Sehr spannend finde ich auch die Zusammenhänge zwischen unserem Gehirn und Nervensystem und den Faszien. Nicht nur unter einem Schmerzaspekt, sondern in einem viel generellerem. Soweit ich mich erinnere, gibt es in unserem Gehirn neuronale Netzwerke, in der unsere Körperhaltung abgespeichert ist oder unser Bewegungsvermögen, zum Beispiel Gehen, Sitzen, Stehen etc. Vielleicht ist es ja auch so, dass unser Gehirn über unser Nervensystem unser Fasziennetz gezielt ansteuert, um diese abgespeicherte Körperstruktur zu manifestieren oder das Netzwerk so dynamisch zu halten, dass wir bestimmte Bewegungen wie auf Knopfdruck machen können. Über die Faszien findet eine sehr schnelle Informationsübertragung statt. Spontanität kommt hier ins Spiel. Plötzlich zu flüchten oder zur Seite zu springen könnten Programme sein, die mit oder in unserem Fasziennetz „installiert“ sind, Faszien also durch unser Gehirn und Nervensystem so beschaffen gehalten werden, das diese Bewegungen möglich bleiben. Oder eben durch Bewegungsmangel nur eingeschränkt oder ineffektiv.

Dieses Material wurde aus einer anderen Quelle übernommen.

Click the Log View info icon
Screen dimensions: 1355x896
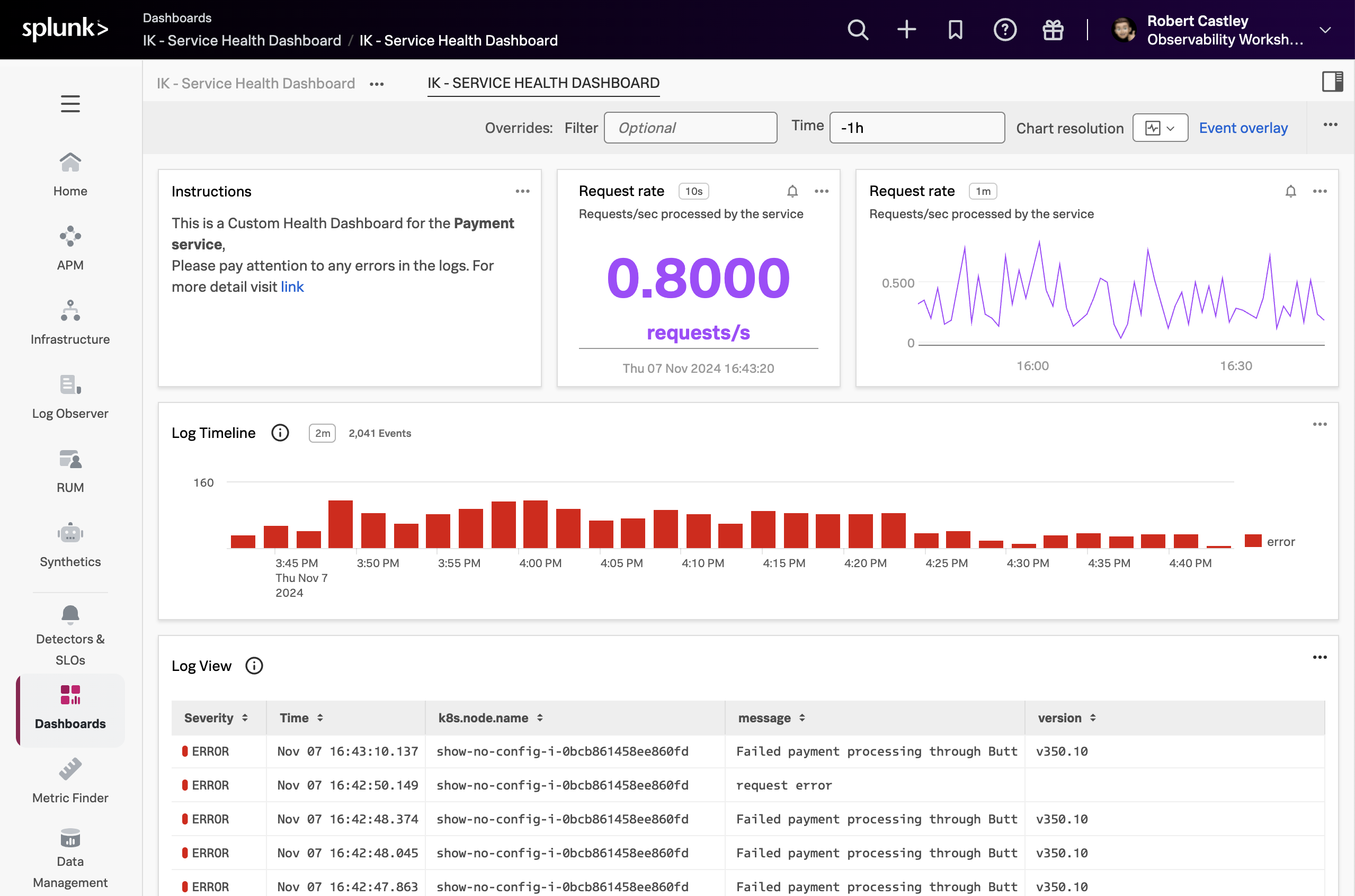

Ich möchte in diesem Artikel noch ein anderes Video einfügen. Dabei geht es um ein Buch, das letztes Jahr in Amerika erschienen ist. Es heißt “
„Stealing Fire: How Silicon Valley, the Navy SEALs, and Maverick Scientists Are Revolutionizing the Way We Live and Work“ von Steven Kotler und Jamie Wheal
Es befasst sich mit Erkenntnissen aus der Hirnforschung im Bezug auf besondere Bewusstseinszustände wie sie zum Beispiel in der Meditation oder Trance erreicht werden. Der Fokus liegt darauf, was dabei im Gehirn passiert und wie diese Erkenntnisse genutzt werden können um eine höhere Leistung im Alltag zu erzielen. Was mir besonders im Kopf geblieben ist, war die Erkenntnis, dass in einem meditativen Zustand (non-ordinary conscious state) unter anderem das neuronale Netzwerk im Gehirn runtergefahren wird, das für das Navigieren zuständig ist (navigating). Jeder, der schon einmal meditiert hat wird das Gefühl kennen, wie sich die eigenen Körpergrenzen langsam auflösen.

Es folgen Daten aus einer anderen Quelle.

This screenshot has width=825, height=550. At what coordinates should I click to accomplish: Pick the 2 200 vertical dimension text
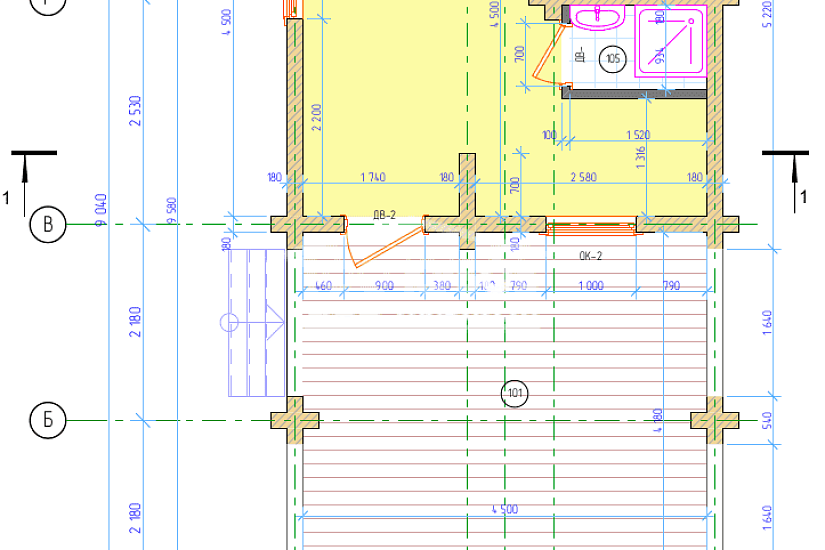(x=316, y=118)
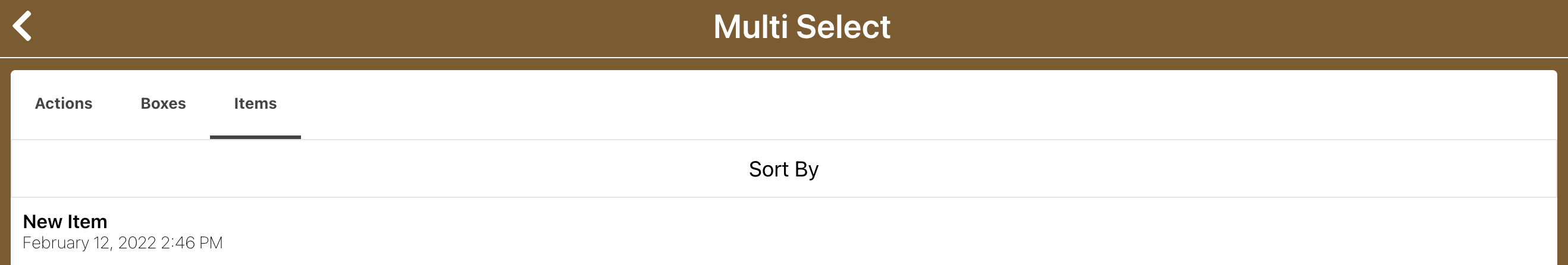This screenshot has height=265, width=1568.
Task: Go back using the header arrow
Action: pos(23,27)
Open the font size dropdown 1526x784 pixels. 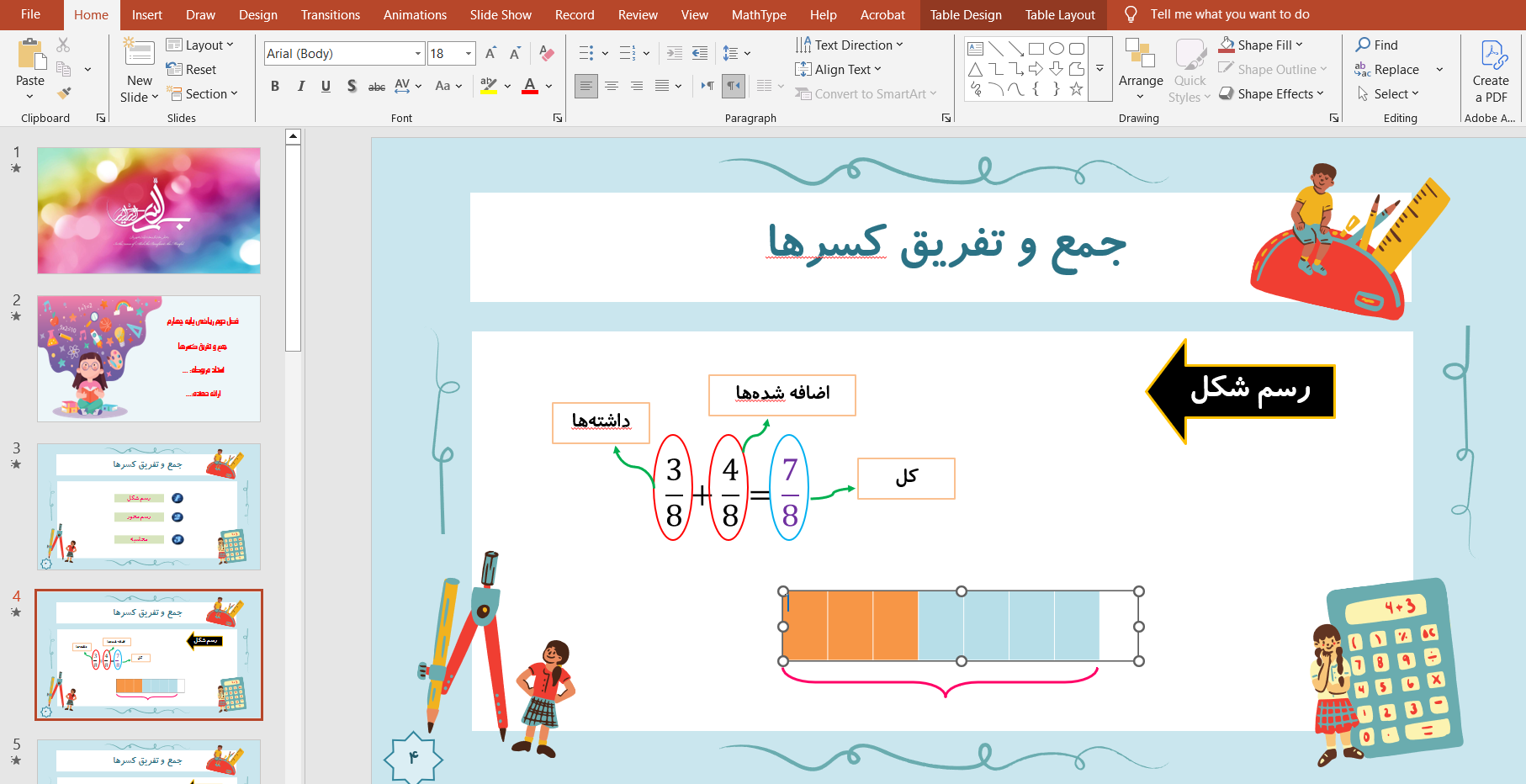469,54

Und um den Bogen zu den Faszien wieder zu ziehen. Faszien sind dafür verantwortlich, dass wir unsere Körpergrenzen wahrnehmen können. Wir also unseren Arm mit geschlossenen Augen im Raum lokalisieren können. Vielleicht wird unser Fasziennetz in einem non-ordinary conscious state anders oder weniger stimuliert? Vielleicht sind Faszien als Organ das Werkzeug des Gehirns, um neuronale körperliche Information letzten Endes in Form zu bringen. Vielleicht sind Faszien ein Werkzeug, um die neuronale Information von Körper wirklich zum Körper werden zu lassen und zu erhalten?
Eins ist klar. Bei aller Spekulation :), Faszien sind faszinieren und geheimnisvoll, vielleicht gerade weil in ihnen das Chaos der Natur zum Vorschein kommt.